L'année 1904 au Nouveau-Brunswick
Michael Pitblado et le Musée du Nouveau-Brunswick



Au début du XXe siècle, un climat de célébration règne dans plusieurs régions du Canada. Les liens étroits qu'entretient le pays avec l'Europe et l'Empire britannique sont l'occasion de festivités et d'anniversaires, notamment le jubilé de diamant de la reine Victoria en 1897, la visite royale de 1901 et l'inauguration en 1904 d'un monument à la guerre des Boers.

Au Nouveau-Brunswick, cette ambiance de fête se prolonge jusqu'aux cérémonies estivales marquant le tricentenaire de l'arrivée en Amérique de Pierre Du Gua de Monts et de Samuel de Champlain en 1604. Pour l'occasion, les rues se parent de banderoles, de drapeaux et d'autres emblèmes patriotiques.

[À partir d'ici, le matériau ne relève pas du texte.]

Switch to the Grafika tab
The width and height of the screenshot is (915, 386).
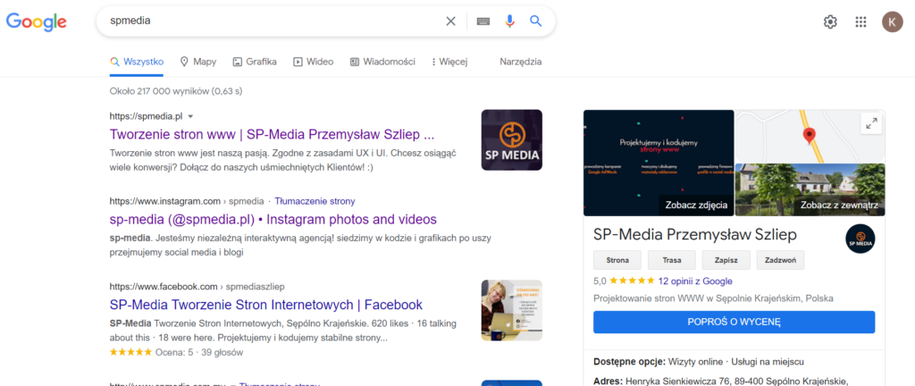click(255, 62)
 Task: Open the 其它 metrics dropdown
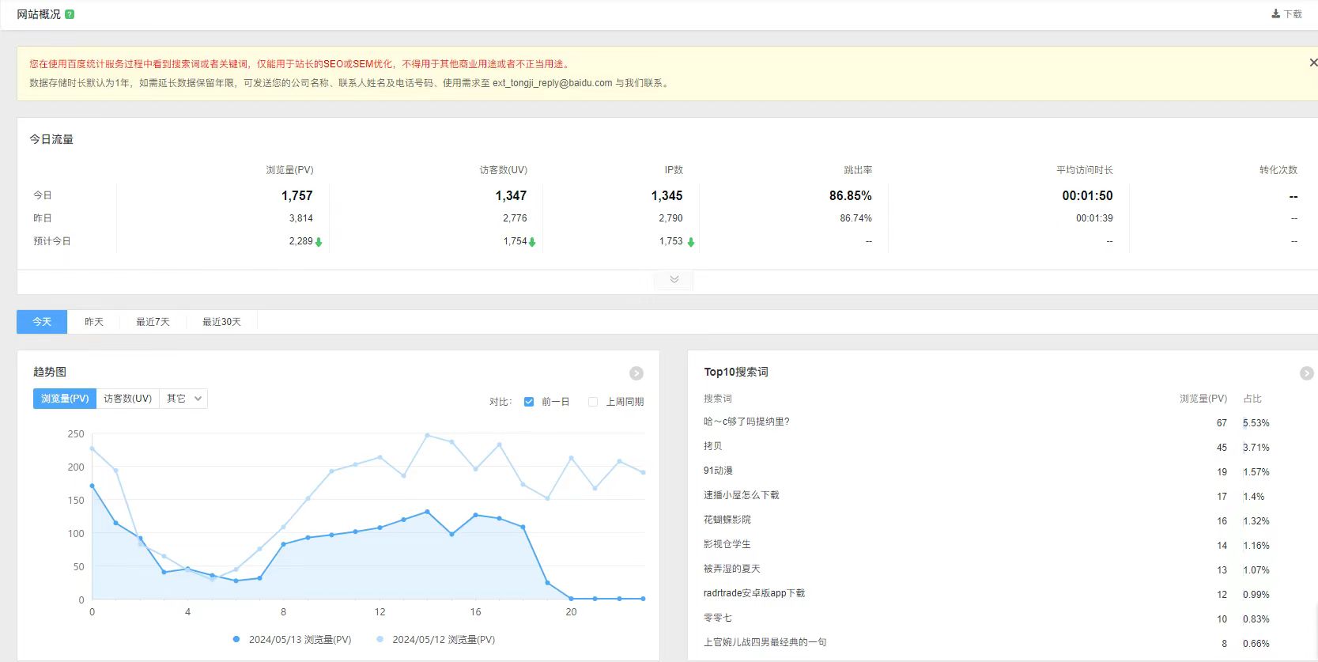[x=183, y=399]
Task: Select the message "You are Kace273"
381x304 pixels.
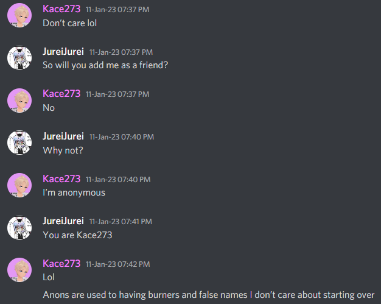Action: tap(77, 235)
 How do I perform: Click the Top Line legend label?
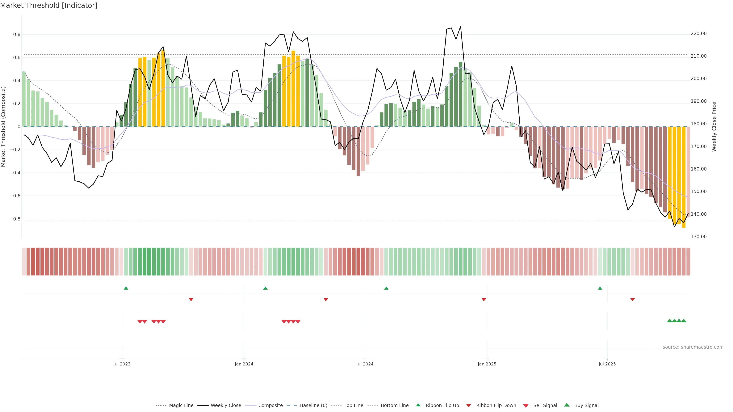354,405
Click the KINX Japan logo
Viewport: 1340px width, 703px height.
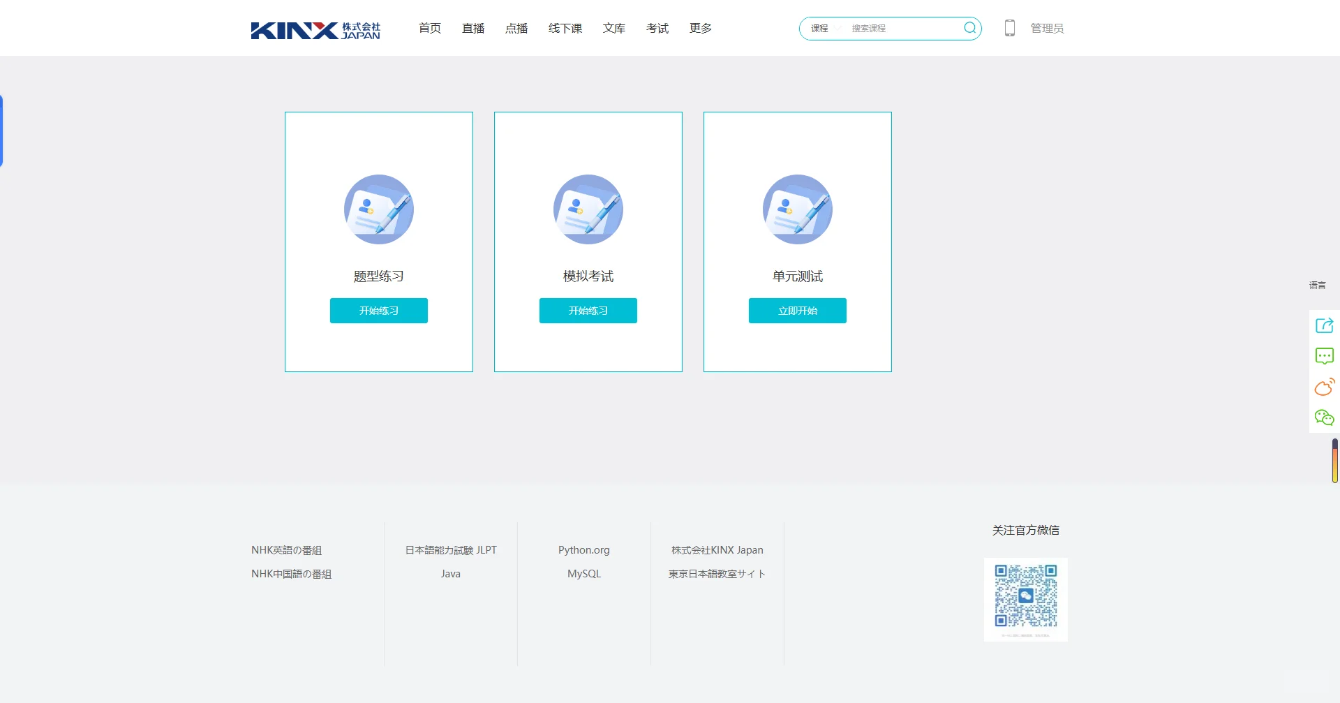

Les représentants de sociétés savantes et des gouvernements locaux et étrangers se mêlent aux foules. La principale attraction est la reconstitution historique de l'arrivée des aventuriers européens.

Pendant ce temps, la vie quotidienne au Nouveau-Brunswick suit son cours. En raison des dissensions qui opposent les autorités provinciales et fédérales, la province ne retire que des avantages limités de la forte croissance de l'économie nationale, portée par un intérêt croissant pour les affaires internationales. Les Néo-Brunswickois luttent pour faire triompher le progrès économique et l'innovation. Délaissant les activités commerciales traditionnelles, le milieu des affaires se tourne vers les pâtes et papiers et le tourisme pour répondre aux nouvelles demandes du marché. Les réformateurs revendiquent une amélioration des conditions sociales, le droit de vote des femmes, la justice économique et l'éducation. Les développements dans le commerce, les communications et le transport conduisent à la création de ligues sportives organisées et favorisent l'épanouissement d'activités historique et de divertissement. L'art et la littérature témoignent de l'exode rural en brossant un portrait romancé de la vie à la campagne. Parallèlement, les valeurs d'une classe moyenne urbaine se répandent dans la société.

Malgré l'intensification du sentiment impérialiste nourri par les célébrations, tous ne manifestent pas le même engouement pour la culture européenne. Les communautés autochtones sont tenues à l'écart des initiatives industrielles et voient diminuer la demande pour leurs travaux artisanaux. La renaissance acadienne a atteint son point culminant une vingtaine d'années auparavant, mais en 1904, les Acadiens, qui représentent près d'un quart de la population de la province, restent en marge de la société.

Temps de commémoration et de transformation, l'année 1904 offre un regard unique sur les conditions de vie au Nouveau-Brunswick en ce début de XXe siècle.